EXERCISE PROMPT: Reproduce the listing that follows with no differences at all.
__________________________________________________
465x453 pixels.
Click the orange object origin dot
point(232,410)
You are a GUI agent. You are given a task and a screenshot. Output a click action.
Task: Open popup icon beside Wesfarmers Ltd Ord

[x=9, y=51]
__________________________________________________
ANSWER AREA:
465x453 pixels.
Click the orange object origin dot
point(232,410)
You are a GUI agent. You are given a task and a screenshot. Output a click action.
Task: Open popup icon beside Wesfarmers Ltd Ord

[x=9, y=51]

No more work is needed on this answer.